(Pixel coordinate grounding data)
╔══

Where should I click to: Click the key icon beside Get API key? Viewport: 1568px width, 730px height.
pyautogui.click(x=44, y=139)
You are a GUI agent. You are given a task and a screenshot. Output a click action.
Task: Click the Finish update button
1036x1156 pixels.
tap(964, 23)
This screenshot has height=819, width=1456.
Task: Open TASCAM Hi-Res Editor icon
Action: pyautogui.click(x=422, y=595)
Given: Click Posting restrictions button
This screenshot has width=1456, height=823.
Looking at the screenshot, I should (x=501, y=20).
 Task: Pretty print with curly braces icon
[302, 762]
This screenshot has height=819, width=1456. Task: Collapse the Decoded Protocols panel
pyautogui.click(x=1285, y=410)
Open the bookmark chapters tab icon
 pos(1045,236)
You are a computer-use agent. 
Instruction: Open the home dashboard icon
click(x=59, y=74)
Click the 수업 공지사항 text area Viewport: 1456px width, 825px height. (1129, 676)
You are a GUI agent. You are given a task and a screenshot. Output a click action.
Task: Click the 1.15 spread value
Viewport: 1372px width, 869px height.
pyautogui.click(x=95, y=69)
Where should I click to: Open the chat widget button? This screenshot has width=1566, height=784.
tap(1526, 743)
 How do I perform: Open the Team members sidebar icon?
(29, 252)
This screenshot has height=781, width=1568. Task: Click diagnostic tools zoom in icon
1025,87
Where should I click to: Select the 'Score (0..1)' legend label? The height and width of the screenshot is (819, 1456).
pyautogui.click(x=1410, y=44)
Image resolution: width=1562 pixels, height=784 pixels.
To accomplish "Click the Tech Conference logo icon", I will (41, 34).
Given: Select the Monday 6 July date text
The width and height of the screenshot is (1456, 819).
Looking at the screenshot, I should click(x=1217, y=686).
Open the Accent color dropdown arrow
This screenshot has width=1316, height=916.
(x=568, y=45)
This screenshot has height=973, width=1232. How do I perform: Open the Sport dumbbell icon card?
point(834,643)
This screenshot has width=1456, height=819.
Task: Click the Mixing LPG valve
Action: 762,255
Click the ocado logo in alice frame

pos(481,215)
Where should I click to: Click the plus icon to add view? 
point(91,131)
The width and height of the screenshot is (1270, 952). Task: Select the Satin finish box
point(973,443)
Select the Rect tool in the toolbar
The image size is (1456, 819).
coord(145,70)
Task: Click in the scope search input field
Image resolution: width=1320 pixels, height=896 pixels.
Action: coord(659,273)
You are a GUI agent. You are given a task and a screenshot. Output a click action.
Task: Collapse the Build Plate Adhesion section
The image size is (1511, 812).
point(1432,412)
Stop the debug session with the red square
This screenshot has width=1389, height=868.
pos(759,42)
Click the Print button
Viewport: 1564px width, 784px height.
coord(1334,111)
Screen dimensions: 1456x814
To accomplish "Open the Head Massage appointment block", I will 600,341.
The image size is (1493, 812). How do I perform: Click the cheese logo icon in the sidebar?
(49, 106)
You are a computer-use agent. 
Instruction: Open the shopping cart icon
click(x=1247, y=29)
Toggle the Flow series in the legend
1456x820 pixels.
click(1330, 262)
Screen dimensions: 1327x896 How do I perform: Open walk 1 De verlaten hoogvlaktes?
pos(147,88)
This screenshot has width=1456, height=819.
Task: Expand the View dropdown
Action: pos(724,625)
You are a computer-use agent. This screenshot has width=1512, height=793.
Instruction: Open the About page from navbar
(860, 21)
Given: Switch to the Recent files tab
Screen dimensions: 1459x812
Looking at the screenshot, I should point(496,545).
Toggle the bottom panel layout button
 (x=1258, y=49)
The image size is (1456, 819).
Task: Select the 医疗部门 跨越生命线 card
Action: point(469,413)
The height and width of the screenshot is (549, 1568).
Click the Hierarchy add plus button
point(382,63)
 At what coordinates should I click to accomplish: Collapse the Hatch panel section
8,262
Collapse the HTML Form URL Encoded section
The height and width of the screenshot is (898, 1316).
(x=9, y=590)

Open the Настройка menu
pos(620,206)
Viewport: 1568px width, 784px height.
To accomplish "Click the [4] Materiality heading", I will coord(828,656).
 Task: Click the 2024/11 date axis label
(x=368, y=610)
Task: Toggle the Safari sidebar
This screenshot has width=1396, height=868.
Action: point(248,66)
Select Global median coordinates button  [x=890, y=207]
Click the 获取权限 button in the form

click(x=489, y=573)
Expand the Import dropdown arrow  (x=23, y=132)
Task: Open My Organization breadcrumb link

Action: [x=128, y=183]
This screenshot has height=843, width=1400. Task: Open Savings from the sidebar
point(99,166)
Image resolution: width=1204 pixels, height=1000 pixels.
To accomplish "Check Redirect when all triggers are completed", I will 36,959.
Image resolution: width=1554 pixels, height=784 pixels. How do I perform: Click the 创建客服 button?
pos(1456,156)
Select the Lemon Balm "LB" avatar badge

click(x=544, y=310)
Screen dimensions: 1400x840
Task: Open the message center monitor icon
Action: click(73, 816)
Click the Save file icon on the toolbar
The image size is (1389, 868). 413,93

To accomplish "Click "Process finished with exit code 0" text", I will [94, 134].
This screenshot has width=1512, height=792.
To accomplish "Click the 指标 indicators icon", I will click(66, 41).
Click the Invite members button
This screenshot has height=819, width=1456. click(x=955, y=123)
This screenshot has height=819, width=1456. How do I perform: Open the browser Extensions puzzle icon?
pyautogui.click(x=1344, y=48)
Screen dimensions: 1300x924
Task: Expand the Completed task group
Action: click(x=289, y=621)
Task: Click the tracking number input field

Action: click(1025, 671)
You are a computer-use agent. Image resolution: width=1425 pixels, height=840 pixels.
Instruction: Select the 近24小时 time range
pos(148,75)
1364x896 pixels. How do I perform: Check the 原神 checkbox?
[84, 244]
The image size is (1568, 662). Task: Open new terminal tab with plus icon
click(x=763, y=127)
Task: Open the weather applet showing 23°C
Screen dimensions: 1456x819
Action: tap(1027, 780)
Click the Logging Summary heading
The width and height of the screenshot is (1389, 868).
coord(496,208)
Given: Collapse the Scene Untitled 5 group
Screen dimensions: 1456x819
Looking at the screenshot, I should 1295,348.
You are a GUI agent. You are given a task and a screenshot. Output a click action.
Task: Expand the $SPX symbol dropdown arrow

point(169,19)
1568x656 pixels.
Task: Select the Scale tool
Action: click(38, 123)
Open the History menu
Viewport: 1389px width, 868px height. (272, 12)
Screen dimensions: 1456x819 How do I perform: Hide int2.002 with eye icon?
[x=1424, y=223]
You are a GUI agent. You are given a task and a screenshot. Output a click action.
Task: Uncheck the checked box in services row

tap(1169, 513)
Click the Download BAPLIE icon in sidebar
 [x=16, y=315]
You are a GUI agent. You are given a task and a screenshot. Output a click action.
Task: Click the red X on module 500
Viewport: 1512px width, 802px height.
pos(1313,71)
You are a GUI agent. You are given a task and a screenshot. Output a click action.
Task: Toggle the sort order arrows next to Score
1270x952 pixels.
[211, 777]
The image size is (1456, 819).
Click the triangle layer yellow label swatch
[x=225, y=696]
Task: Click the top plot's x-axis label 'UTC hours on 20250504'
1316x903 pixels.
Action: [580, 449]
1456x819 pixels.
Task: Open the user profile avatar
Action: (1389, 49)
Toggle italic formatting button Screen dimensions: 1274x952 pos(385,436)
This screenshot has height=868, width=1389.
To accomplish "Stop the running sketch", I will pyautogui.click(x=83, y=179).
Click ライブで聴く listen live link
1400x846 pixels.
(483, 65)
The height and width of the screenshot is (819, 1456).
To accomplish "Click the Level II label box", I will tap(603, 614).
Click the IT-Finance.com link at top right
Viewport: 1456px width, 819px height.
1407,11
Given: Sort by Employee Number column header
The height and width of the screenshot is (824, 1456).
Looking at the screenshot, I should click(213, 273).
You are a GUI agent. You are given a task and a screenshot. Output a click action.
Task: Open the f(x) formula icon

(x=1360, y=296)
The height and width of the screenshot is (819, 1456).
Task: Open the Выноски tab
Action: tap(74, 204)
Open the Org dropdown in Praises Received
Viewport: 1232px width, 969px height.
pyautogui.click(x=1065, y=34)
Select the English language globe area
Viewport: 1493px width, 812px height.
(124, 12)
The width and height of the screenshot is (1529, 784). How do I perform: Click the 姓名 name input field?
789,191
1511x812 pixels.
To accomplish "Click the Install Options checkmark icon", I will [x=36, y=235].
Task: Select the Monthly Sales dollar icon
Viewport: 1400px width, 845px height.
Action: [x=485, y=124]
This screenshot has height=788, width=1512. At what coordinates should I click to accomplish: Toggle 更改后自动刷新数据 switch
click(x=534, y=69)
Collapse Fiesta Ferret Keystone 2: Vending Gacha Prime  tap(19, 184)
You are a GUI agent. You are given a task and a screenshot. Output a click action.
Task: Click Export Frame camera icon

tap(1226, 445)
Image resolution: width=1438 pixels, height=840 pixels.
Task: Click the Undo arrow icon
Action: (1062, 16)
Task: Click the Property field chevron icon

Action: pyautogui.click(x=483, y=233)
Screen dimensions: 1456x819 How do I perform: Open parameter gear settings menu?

╚══

- AIM OF THE TASK:
Exactly as written, please transcribe the lines from the start of the records above to the line that holds "Task: Click the Finish update button", both ends included.

- WRITTEN SOLUTION:
Where should I click to: Click the key icon beside Get API key? Viewport: 1568px width, 730px height.
pyautogui.click(x=44, y=139)
You are a GUI agent. You are given a task and a screenshot. Output a click action.
Task: Click the Finish update button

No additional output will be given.